Orlovian observation
The great Orlov,
discussing why Russia was able to survive collapse while America will not survive, noted that the Russian people have not been atomized and isolated by consumerism. They learned to stick together, always talking, negotiating and bartering.
Spokane has a large contingent of Soviet-bloc refugees, somewhere around 10% of the population. They don't stand out because they haven't set up a "Little Moscow" or "Little Belgrade" neighborhood. They're scattered all over town, in true Spokane style.
I've noticed a couple of Slavic households in this neighborhood, not by visual cues but only by hearing the language.
On my morning walk Saturday, I finally noticed a real visual cue. In one of those Slavic households, the wife was in the front yard talking to another woman whose car was in the driveway. Both were smoking and talking simultaneously, and both left the cigarette hanging and bouncing on the lips as they talked.

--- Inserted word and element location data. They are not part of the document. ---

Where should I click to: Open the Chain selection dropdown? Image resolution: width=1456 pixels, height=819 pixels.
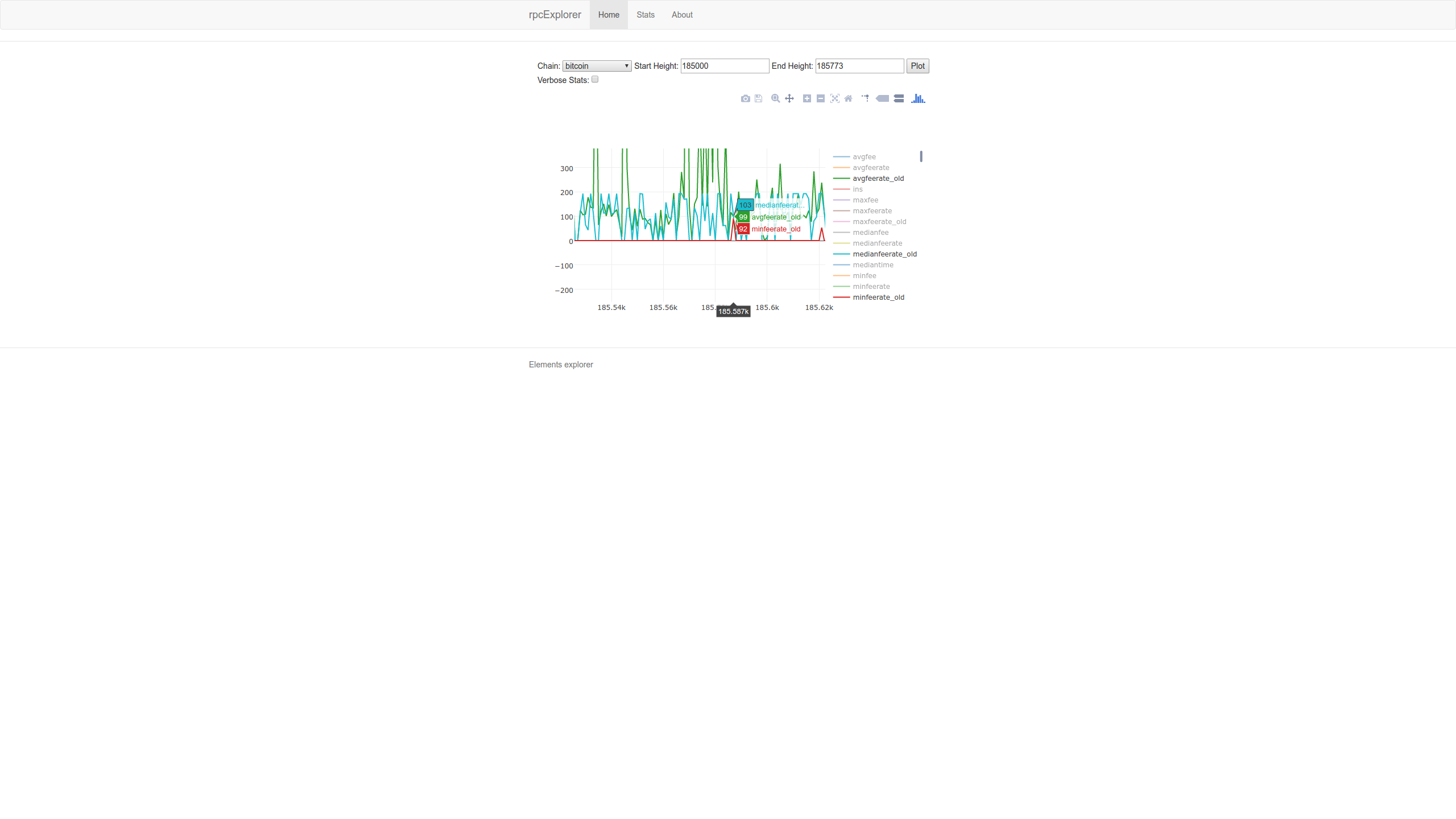(x=596, y=65)
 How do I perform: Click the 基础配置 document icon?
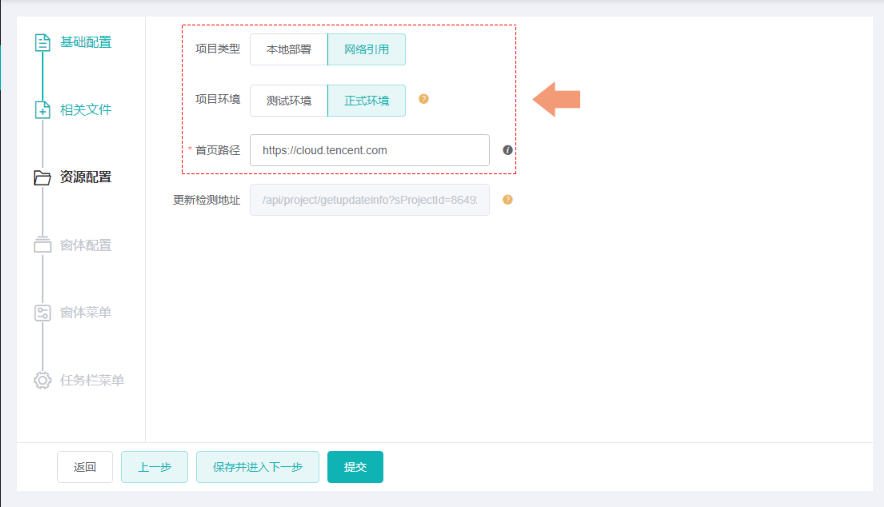42,42
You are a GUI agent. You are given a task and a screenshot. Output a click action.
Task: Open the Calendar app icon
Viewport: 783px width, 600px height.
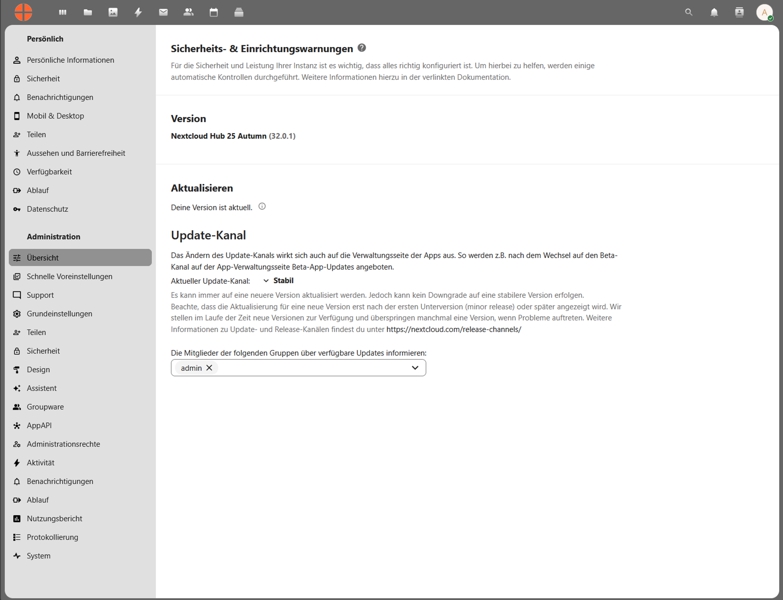point(213,12)
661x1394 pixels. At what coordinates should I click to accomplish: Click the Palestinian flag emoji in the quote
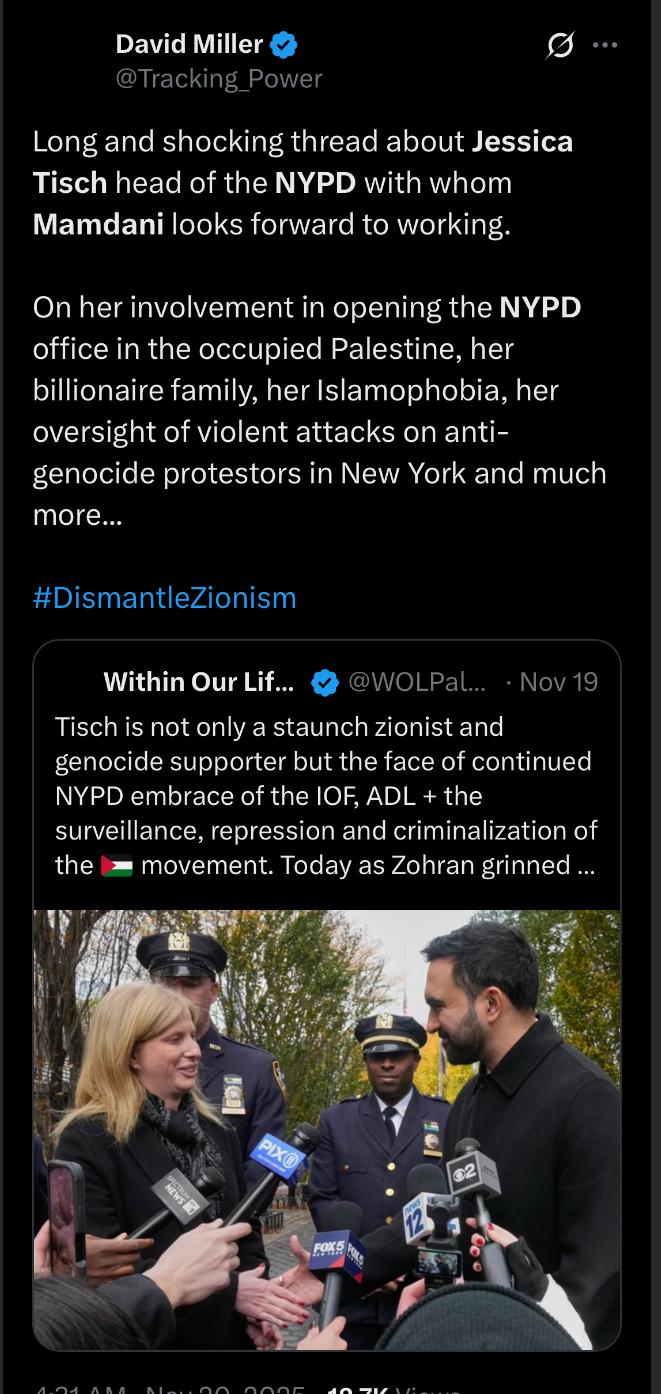[117, 865]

In 1960 this wouldn't have been an instant Russian shibboleth. You wouldn't necessarily have seen it in a high-class situation, but you saw it all the time in casual front-porch America. Nowadays smokers are forced into dark corners.
After I got past the novelty of the dangle, I realized that the simple tableau of two women talking in a front yard is a foreign cue. They weren't holding cell phones, they weren't texting to 3 other "friends" while ignoring each other. They were
in the same location and focused on each other. They will survive.